Oggi finalmente il reperto è stato riconsegnato al sindaco di Nepi, Pietro Soldatelli, in una cerimonia alla Farnesina. Si tratta di fatto del pezzo più pregiato di quel poco che è rimasto a testimonianza dell’importante presenza della civiltà romana nel territorio di Nepi.

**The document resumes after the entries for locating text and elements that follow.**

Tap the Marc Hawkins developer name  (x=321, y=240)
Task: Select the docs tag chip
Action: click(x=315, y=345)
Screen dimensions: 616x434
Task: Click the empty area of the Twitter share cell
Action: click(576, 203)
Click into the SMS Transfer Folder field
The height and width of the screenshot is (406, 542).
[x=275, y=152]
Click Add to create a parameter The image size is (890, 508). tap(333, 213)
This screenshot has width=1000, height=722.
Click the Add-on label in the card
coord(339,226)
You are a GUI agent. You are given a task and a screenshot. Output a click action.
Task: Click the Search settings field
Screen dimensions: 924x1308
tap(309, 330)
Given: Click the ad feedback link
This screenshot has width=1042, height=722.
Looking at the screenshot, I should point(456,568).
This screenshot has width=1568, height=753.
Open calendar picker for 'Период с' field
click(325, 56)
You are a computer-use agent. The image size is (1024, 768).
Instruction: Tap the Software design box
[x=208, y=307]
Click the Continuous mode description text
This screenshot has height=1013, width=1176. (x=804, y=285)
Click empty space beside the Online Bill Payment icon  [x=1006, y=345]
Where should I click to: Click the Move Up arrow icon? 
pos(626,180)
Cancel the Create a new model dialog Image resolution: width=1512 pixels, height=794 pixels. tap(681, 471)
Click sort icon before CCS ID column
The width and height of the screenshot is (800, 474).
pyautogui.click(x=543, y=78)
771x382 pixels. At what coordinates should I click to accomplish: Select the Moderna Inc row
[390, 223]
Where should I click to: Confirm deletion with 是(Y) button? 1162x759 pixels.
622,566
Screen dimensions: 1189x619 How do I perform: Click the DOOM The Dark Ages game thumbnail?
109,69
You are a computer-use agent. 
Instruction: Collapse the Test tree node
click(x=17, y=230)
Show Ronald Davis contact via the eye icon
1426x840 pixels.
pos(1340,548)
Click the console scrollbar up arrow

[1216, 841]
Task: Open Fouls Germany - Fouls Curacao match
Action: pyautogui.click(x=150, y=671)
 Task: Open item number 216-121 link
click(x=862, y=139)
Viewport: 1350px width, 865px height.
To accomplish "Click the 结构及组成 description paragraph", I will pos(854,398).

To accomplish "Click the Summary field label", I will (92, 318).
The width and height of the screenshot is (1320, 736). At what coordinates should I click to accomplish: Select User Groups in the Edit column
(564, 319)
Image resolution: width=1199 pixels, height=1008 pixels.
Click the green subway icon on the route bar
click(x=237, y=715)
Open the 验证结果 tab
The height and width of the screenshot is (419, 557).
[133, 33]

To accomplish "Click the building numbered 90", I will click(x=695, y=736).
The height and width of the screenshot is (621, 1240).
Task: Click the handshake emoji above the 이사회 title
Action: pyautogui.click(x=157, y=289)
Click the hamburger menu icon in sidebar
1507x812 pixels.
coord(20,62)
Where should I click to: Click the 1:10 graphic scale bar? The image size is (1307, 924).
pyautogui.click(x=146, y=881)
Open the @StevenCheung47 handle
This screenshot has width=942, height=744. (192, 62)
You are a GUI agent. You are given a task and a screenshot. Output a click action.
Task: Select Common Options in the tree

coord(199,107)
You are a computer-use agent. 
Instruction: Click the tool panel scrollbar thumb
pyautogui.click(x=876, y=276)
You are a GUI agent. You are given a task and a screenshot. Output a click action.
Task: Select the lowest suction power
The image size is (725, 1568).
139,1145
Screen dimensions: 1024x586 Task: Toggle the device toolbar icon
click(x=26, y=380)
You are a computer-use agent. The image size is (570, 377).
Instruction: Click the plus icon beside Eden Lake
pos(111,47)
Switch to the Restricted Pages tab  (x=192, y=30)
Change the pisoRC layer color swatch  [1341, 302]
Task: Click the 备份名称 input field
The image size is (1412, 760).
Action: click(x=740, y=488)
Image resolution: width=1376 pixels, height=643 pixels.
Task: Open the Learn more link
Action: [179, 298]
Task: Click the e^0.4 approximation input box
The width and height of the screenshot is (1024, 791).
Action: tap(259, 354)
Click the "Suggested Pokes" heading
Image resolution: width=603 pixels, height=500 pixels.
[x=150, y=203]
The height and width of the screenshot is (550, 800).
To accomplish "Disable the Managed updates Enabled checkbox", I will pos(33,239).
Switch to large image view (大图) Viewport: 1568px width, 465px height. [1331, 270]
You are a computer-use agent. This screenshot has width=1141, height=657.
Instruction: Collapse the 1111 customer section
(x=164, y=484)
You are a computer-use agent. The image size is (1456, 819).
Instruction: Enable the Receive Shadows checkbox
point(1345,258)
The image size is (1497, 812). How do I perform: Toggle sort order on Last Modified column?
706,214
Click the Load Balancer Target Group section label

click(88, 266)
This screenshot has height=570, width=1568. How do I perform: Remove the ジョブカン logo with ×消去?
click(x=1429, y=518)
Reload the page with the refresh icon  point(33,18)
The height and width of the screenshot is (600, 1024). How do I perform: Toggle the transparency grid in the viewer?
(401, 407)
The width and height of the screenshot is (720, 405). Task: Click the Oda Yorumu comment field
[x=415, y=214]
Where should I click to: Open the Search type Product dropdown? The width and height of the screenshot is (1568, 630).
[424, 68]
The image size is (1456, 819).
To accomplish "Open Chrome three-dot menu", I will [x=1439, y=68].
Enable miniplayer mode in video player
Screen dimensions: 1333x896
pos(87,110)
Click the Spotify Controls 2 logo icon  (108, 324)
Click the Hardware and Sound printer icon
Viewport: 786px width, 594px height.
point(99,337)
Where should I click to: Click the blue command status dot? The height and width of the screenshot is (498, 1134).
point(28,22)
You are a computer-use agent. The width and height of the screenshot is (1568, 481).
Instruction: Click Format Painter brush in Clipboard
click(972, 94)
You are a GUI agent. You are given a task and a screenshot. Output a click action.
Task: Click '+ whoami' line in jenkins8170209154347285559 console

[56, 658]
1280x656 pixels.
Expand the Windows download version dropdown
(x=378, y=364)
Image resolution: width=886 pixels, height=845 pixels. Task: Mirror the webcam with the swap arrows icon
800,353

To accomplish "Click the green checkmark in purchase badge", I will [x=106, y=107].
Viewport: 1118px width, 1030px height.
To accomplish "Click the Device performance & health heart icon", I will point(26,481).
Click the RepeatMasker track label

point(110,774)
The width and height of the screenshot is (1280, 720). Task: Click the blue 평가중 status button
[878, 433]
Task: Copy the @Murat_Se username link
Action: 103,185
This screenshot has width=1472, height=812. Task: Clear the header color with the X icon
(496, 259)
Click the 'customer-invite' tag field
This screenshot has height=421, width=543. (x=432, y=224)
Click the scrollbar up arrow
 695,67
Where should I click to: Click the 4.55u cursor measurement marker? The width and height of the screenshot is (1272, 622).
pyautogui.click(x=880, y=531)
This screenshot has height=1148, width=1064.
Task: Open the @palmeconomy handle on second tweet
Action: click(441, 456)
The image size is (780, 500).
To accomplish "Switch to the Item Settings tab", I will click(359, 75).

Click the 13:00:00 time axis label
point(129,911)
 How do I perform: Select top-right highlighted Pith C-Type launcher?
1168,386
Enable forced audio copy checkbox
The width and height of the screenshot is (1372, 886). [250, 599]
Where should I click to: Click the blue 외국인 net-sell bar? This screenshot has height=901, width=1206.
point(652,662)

Il vice ministro degli Esteri, Mario Giro, durante la cerimonia ha dichiarato: “La restituzione di questo preziosissimo reperto è il risultato di una collaborazione stretta tra i nostri paesi ma è anche il simbolo della multiculturalità inclusiva dell’Europa, in un’epoca in cui il genocidio culturale e la distruzione delle opere d’arte a cui assistiamo in Siria o in Iraq sono il segno evidente del tentativo di cancellare la memoria”. Giro ha inoltre ricordato che ”l’Italia dispone della più grande banca dati di beni culturali trafugati del mondo, con oltre 5 milioni di opere censite”. ”Una punta di eccellenza”, ha sottolineato ancora Giro, possibile grazie al ”lavoro silenzioso e continuo” svolto dal Nucleo di tutela del patrimonio culturale dei Carabinieri e della Guardia di Finanza. E a tutela dei beni e delle opere d’arte, ha sottolineato, Roma ha voluto proporre ”all’Unesco di istituire i Caschi blu della Cultura. Si inizia con il furto per giungere alla distruzione e alla cancellazione della memoria di una civiltà”. “L’impegno per la tutela della cultura e il recupero delle opere d’arte – ha concluso Giro – per noi è un elemento strategico”.